For three centuries Polonnaruwa was a royal capital of both the Chola and Sinhalese kingdoms. Although nearly 1000 years old, it is much younger than Anuradhapura and generally in better repair. The monuments are arranged in a reasonably compact garden setting and their development is easier to follow. All in all, you’ll probably find Polonnaruwa the easier of the two ancient capitals to appreciate. It is best to explore by bicycle, which you can rent from several places in town.
The South Indian Chola dynasty made its capital at Polonnaruwa after conquering Anuradhapura in the late 10th century, as Polonnaruwa was a strategically better place to guard against any rebellion from the Ruhunu Sinhalese kingdom in the southeast. It also, apparently, had fewer mosquitoes! When the Sinhalese king Vijayabahu I drove the Cholas off the island in 1070, he kept Polonnaruwa as his capital.
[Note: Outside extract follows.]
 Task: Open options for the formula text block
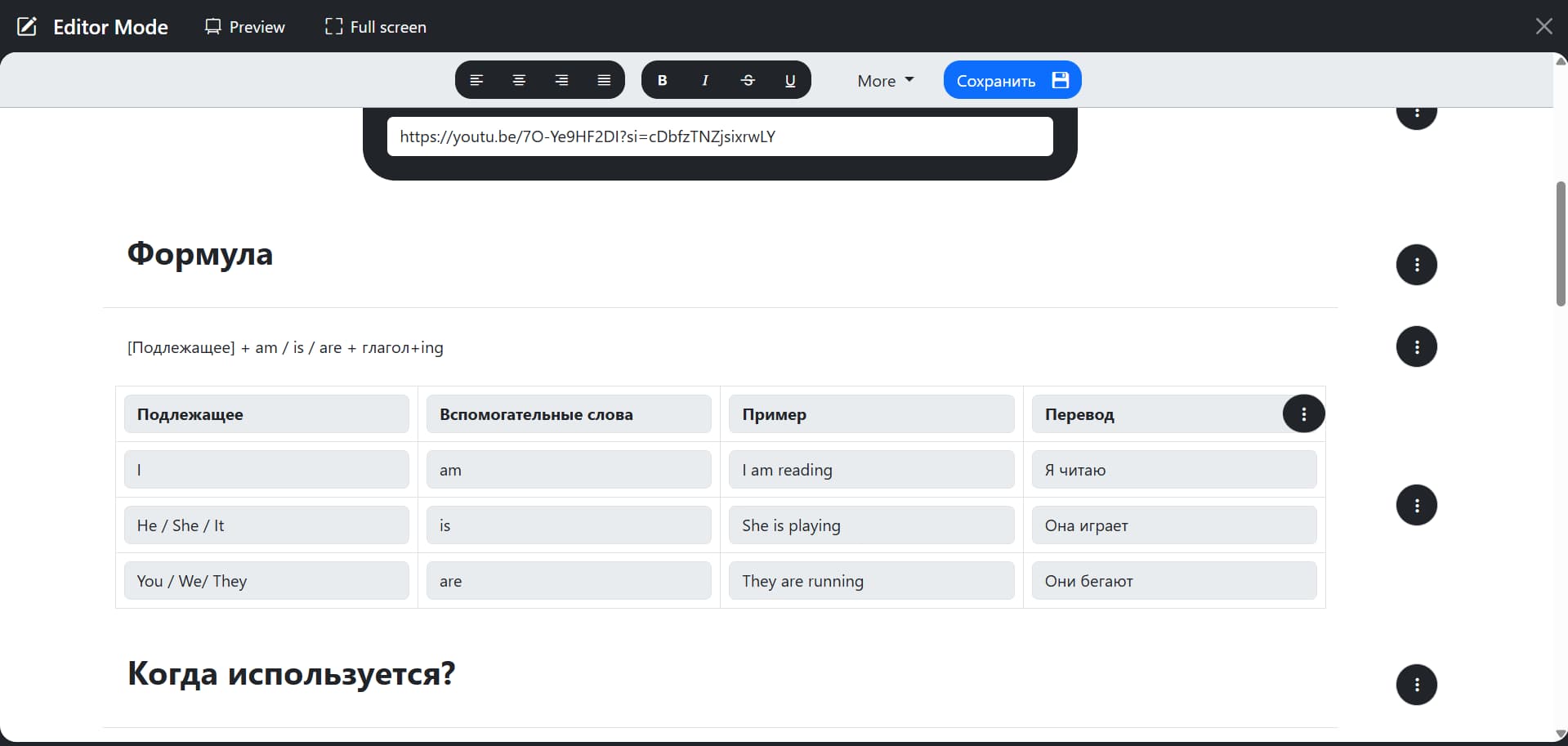1416,347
Under King Parakramabahu I (r 1153–86), Polonnaruwa reached its zenith. The king erected huge buildings, planned beautiful parks and, as a crowning achievement, created a 2500-hectare tank, which was so large that it was named the Parakrama Samudra (Sea of Parakrama). The present lake incorporates three older tanks, so it may not be the actual tank he created.
Parakramabahu I was followed by Nissanka Malla (r 1187–96), who virtually bankrupted the kingdom through his attempts to match his predecessors’ achievements. By the early 13th century, Polonnaruwa was beginning to prove as susceptible to Indian invasion as Anuradhapura, and eventually it too was abandoned and the centre of Sinhalese power shifted to the western side of the island.
In 1982, Unesco added the ancient city of Polonnaruwa to its World Heritage list.